Table 2. Activity-travel time uncertainty (min).

			Time distribution
ID	Type	Route/Location	non-peak	peak-1	peak-2
1	Travel by car	1 $\leftrightarrow$ 4	(30, 5^2)	(37, 6^2)	(40, 7^2)
2	Travel by car	3 $\leftrightarrow$ 4	(28, 5^2)	(34, 6^2)	(37, 7^2)
3	Travel by bus	3 $\leftrightarrow$ 4	(32, 3^2)	(35, 4^2)	(35, 4^2)
4	Travel by bus	3 $\leftrightarrow$ 5	(30, 3^2)	(33, 4^2)	(33, 4^2)
5	Shopping	3	(20, 3^2)	(25, 3^2)	(25, 3^2)
6	Shopping	5	(22, 3^2)	(28, 5^2)	(28, 5^2)
7	Working	4	(15, 5^2)	(15, 5^2)	(15, 5^2)

The monetary expense is assumed to be linearly related with the time expense for travel, transition, and transaction links. To highlight the impact of spatial and temporal correlations, we adopt a simplified form of Equation (12) of activity disutility, formulated as a linear function of start time and activity duration. The related parameters are given in Table 3. We apply linear multi-attributes disutility functions with time and monetary expenses (Equation (14)) for all the links in the STD multi-state supernetwork. The parameters of time expense and monetary expense are set to 0.05 units of disutility per min and 0.1 units of disutility per € respectively.

Table 3. Monetary expense parameters.

Travel links	road class	Constant	Coefficient of time (min)
Car	Regional	0	0.1
	Suburban	0	0.12
	Urban	0	0.15
		Constant	Coefficient of length (km)
Bus		0.5	0.05
Train		0.5	0.05
Transaction links		Constant	Coefficient of time (min)
Shopping		5	0.5
Working		0	0

The headways of buses and trains are set as 7 min in peak-hours and 15 min in non-peak hours. The time expense parameters of the disutility function for taking the bus and the train are set to 0.055 units of disutility per min during peak-hours, reflecting the increasing discomfort of taking PT during peak hours as compared to non-peak hours. It takes 3 min to park the car and 1 min for boarding and alighting PT and picking up the car. Earlier arrival at activity locations and PT stations will cause waiting, waiting time punishment is considered. The parameters of waiting time including the waiting for time window and PT are set to 0.025 units of disutility per min. The departure times of PT vehicles from the starting stations are assumed to follow the timetable, but the arrival times at other stations are uncertain because of the stochastic route travel times. Considering the delayed arrivals, the PT vehicles have to adjust departure times with the same dwelling times at the PT stops/stations.

5.2. Results

Based on the above settings, the label-correcting algorithm finds the scheduled ATPs under MED. The algorithm is executed with different ${\delta }_{n{n}^{\mathrm{\prime }}}$ (levels of temporal correlation) and $\rho$ (levels of spatial correlation). For illustration, 10 support points are generated according to the method proposed in Section 3.2. Common ATPs that are scheduled in a series of tests are summarized in Table 4. The average running time is 0.52 s. Tests are conducted for different settings to illustrate the effects of spatial and temporal correlations on scheduled ATPs.

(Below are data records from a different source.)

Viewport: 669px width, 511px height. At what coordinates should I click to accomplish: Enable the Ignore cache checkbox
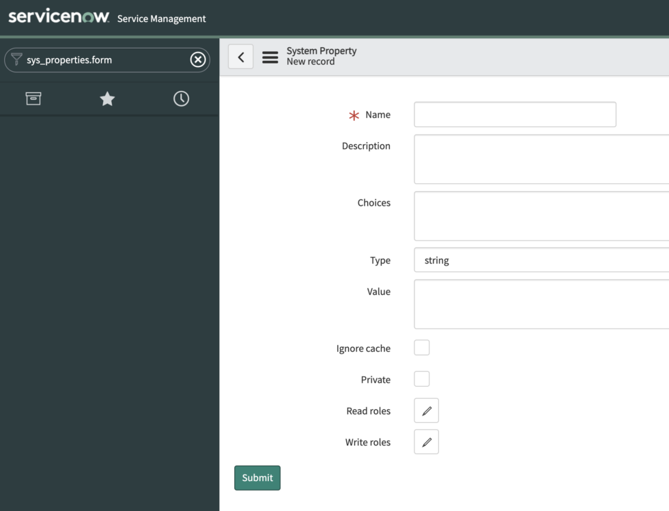tap(421, 347)
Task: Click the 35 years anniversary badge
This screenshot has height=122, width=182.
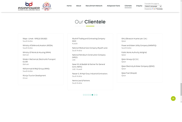Action: pos(47,6)
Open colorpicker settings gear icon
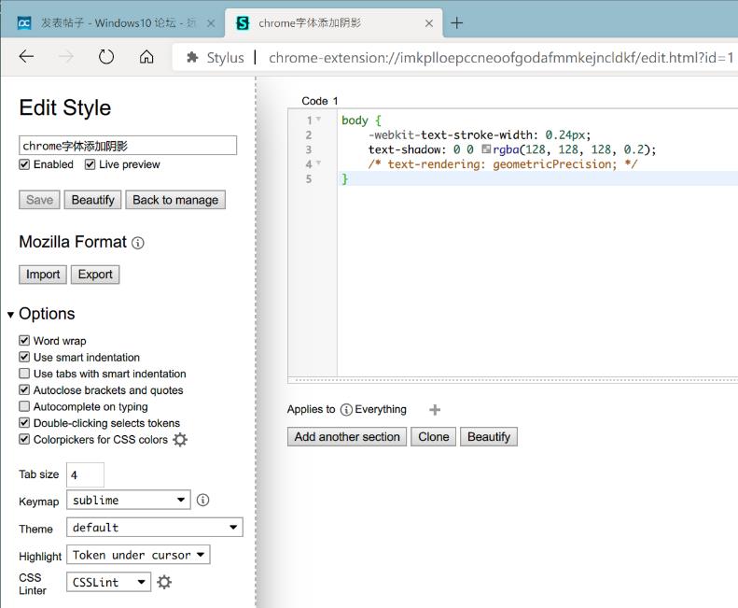This screenshot has height=608, width=738. [x=180, y=440]
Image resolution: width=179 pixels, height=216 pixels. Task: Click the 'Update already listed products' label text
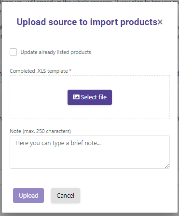(x=55, y=52)

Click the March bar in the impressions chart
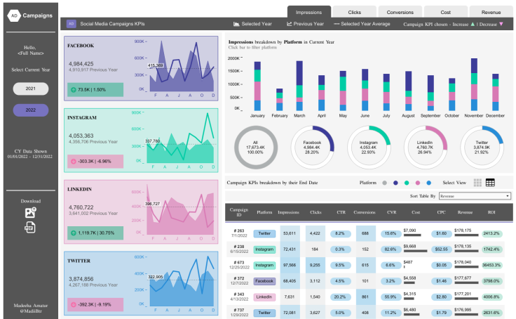click(299, 86)
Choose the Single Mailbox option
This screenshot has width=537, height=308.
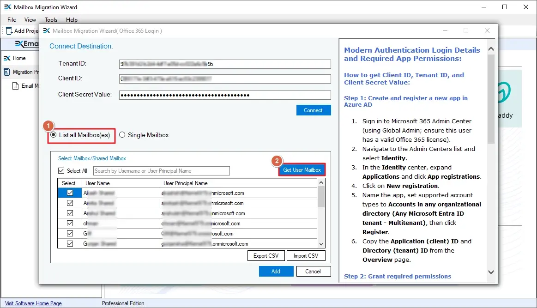pos(122,135)
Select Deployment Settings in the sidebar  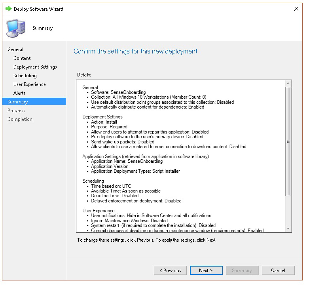(35, 67)
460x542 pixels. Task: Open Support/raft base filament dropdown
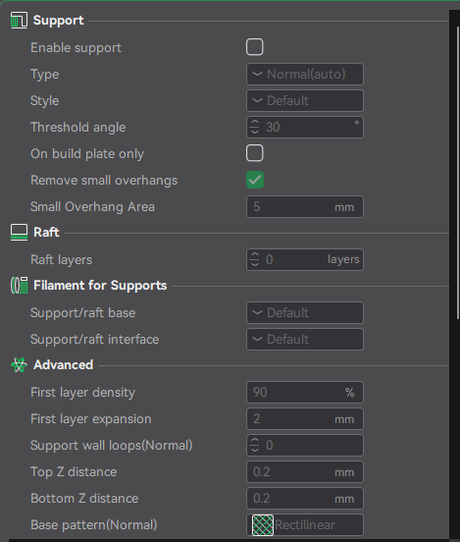[x=305, y=313]
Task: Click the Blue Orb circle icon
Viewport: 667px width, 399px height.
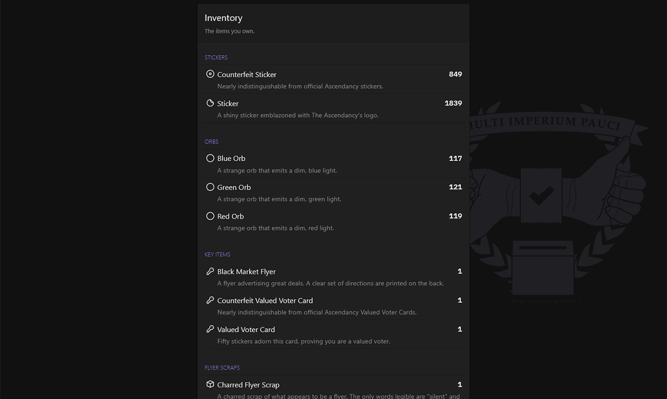Action: pos(210,158)
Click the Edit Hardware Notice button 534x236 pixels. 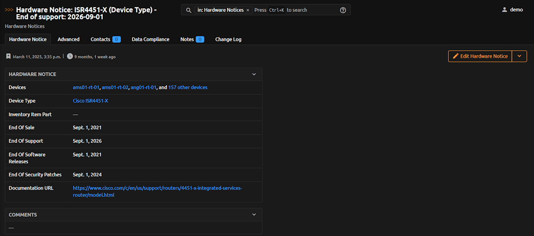point(480,56)
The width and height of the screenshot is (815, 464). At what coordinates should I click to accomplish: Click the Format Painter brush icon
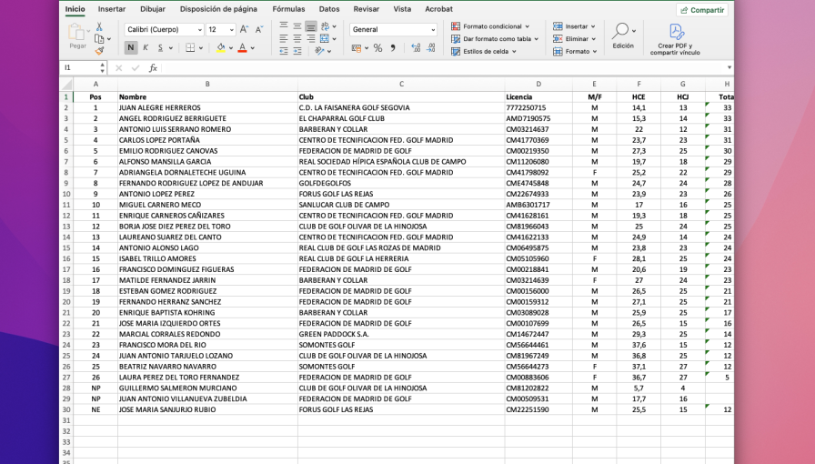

Table 4. Scheduled ATPs under MED in all the tests.

$\lambda$	Type	ATPs under MED
${\lambda }_1$	PVN	1 – car – 4 – work at 4 – car – 3 – shop at 3 – car – 1
${\lambda }_2$	PVN + PTN	1 – car – 3 – bus – 4 – work at 4 – train – 5 – shop at 5 – train – 3 – car - 1
${\lambda }_3$	PVN + PTN	1 – car – 3 – train – 5 – train – 4 – work at 4 – train – 5 – shop at 5 – train – 3 – car - 1
${\lambda }_4$	PVN + PTN	1 – car – 3 – shop at 3 – train – 5 – train – 4 – work at 4 – train – 5 – train – 3 – car - 1
${\lambda }_5$	PVN + PTN	1 – car – 3 – shop at 3 – bus – 4 – work at 4 – train – 5 – train – 3 – car - 1

Test 1: Effects of spatial correlation

The stochasticity of the individual STD multi-state supernetwork is set based on Table 2. Given different spatial correlation coefficient $\rho$ and a fixed temporal correlation coefficient as 0.2, the results of the scheduled ATPs are displayed in Table 5. The scheduled ATPs are shown in Figure 5, which entail the choice of transportation modes, routes, activity locations, activity sequence, and the departure/arrival times at locations. Since the departure/arrival time at each location varies with different support points, we show departure/arrival time ranges across all the support points in Figure 5 and other figures below.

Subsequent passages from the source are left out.